The supreme administration of the new province was entrusted to a Roman governor, who had his seat at Utica. Its frontier did not need any regular defence, as the allied Numidian kingdom everywhere separated it from the inhabitants of the desert. In the matter of taxes Rome dealt on the whole with moderation. Those communities which from the beginning of the war had taken part with Rome--viz. Only the maritime towns of Utica, Hadrumetum, Little Leptis, Thapsus, Achulla, and Usalis, and the inland town of Theudalis-- retained their territory and became free cities; which was also the case with the newly-founded community of deserters. The territory of the city of Carthage--with the exception of a tract presented to Utica--and that of the other destroyed townships became Roman domain- land, which was let on lease.
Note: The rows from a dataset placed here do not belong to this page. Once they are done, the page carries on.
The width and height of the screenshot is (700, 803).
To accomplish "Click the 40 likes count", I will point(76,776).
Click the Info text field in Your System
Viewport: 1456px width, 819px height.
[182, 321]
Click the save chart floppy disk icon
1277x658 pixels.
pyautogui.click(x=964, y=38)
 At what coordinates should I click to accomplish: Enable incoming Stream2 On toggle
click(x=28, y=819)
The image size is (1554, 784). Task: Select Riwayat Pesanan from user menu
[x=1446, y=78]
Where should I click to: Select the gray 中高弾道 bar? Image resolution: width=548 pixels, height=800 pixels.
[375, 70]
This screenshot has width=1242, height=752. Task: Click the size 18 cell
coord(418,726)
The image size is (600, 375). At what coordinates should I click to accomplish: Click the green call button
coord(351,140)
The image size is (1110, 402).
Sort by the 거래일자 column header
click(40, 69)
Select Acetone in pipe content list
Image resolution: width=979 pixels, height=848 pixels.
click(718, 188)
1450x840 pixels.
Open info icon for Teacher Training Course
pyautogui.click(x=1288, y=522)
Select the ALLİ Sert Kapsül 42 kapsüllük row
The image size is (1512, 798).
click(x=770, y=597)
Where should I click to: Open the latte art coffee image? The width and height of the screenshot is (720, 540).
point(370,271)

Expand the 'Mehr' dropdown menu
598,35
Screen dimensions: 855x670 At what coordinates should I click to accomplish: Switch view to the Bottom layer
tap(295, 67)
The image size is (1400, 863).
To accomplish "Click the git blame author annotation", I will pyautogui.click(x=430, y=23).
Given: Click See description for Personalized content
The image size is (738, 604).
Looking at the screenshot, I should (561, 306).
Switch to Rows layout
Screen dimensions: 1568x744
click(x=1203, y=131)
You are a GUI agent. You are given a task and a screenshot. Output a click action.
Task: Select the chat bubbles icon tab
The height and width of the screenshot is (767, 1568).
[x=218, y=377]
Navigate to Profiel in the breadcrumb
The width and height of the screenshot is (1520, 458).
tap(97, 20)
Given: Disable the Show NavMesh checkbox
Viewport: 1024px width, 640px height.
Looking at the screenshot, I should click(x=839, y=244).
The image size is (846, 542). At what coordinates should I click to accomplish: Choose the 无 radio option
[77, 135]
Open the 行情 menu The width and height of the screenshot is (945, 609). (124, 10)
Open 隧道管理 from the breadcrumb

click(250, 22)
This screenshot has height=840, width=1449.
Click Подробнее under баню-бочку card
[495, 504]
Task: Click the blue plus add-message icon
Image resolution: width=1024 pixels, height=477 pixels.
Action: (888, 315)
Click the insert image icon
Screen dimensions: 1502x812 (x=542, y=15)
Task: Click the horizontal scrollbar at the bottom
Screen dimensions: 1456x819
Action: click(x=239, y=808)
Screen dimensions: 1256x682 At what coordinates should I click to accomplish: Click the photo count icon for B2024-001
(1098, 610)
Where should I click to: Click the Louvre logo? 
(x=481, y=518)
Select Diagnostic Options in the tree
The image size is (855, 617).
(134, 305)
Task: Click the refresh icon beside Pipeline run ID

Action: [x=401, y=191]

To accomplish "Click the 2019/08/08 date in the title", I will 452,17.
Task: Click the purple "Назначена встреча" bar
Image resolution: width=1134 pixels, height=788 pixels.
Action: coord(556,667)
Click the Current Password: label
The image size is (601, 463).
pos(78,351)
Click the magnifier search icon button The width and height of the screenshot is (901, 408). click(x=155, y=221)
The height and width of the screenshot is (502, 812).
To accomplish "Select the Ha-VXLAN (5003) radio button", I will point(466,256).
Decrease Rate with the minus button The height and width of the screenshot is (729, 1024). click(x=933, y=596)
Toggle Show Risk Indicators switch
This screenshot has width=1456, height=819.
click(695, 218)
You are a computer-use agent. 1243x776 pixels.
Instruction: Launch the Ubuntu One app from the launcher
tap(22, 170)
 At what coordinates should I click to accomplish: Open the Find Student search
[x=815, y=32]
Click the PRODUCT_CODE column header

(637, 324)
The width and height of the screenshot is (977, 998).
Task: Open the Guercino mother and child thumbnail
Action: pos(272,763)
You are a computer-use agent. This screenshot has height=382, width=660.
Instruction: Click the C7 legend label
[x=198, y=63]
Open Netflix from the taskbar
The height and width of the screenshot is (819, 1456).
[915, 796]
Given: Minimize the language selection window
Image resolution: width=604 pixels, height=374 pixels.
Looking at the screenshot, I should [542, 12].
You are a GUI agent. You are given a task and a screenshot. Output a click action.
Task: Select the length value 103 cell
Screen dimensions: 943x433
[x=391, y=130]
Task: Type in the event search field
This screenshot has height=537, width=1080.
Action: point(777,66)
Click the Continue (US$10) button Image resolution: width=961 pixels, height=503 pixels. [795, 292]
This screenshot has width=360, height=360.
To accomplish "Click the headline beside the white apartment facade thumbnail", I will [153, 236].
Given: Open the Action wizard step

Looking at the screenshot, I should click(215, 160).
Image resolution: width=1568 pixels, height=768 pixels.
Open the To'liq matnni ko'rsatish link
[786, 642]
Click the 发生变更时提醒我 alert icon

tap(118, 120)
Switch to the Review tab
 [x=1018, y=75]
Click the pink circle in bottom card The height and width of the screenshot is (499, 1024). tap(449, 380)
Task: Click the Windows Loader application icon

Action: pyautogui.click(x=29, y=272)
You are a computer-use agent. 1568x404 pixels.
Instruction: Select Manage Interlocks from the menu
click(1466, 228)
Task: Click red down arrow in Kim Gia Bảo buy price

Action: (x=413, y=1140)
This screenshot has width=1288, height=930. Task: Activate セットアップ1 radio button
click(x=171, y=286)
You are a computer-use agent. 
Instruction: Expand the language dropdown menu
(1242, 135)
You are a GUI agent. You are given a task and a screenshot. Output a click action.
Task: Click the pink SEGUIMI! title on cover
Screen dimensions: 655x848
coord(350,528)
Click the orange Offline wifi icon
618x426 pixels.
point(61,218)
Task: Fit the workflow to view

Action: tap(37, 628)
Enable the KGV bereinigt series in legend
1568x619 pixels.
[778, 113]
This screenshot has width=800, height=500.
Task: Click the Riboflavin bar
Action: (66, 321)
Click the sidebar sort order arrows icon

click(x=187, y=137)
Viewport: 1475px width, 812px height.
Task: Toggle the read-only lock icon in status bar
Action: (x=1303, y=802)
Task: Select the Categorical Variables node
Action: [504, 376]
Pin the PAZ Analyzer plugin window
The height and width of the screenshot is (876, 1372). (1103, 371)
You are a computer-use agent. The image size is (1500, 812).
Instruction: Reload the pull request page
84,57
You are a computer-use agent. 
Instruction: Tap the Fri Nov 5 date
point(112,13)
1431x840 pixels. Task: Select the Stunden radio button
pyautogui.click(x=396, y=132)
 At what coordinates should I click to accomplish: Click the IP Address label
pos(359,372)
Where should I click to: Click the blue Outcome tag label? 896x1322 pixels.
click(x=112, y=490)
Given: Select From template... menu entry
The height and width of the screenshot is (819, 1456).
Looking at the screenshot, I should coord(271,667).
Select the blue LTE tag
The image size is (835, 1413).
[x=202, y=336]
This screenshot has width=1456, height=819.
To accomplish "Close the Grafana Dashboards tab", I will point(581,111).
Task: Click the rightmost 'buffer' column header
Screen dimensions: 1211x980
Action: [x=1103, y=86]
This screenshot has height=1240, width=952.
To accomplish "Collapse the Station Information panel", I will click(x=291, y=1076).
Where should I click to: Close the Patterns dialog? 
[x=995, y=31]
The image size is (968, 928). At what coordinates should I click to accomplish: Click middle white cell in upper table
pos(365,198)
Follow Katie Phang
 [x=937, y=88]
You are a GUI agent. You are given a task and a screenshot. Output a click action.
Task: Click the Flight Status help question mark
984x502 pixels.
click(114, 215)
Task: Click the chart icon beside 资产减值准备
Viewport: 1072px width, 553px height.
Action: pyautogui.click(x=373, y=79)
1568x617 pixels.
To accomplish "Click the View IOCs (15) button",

The remaining townships likewise forfeited in law their property in the soil and their municipal liberties; but their land and their constitution were for the time being, and until further orders from the Roman government, left to them as a possession liable to be recalled, and the communities paid annually to Rome for the use of their soil which had become Roman a once-for-all fixed tribute (stipendium), which they in their turn collected by means of a property-tax levied from the individuals liable. The real gainers, however, by this destruction of the first commercial city of the west were the Roman merchants, who, as soon as Carthage lay in ashes, flocked in troops to Utica, and from this as their head-quarters began to turn to profitable account not only the Roman province, but also the Numidian and Gaetulian regions which had hitherto been closed to them.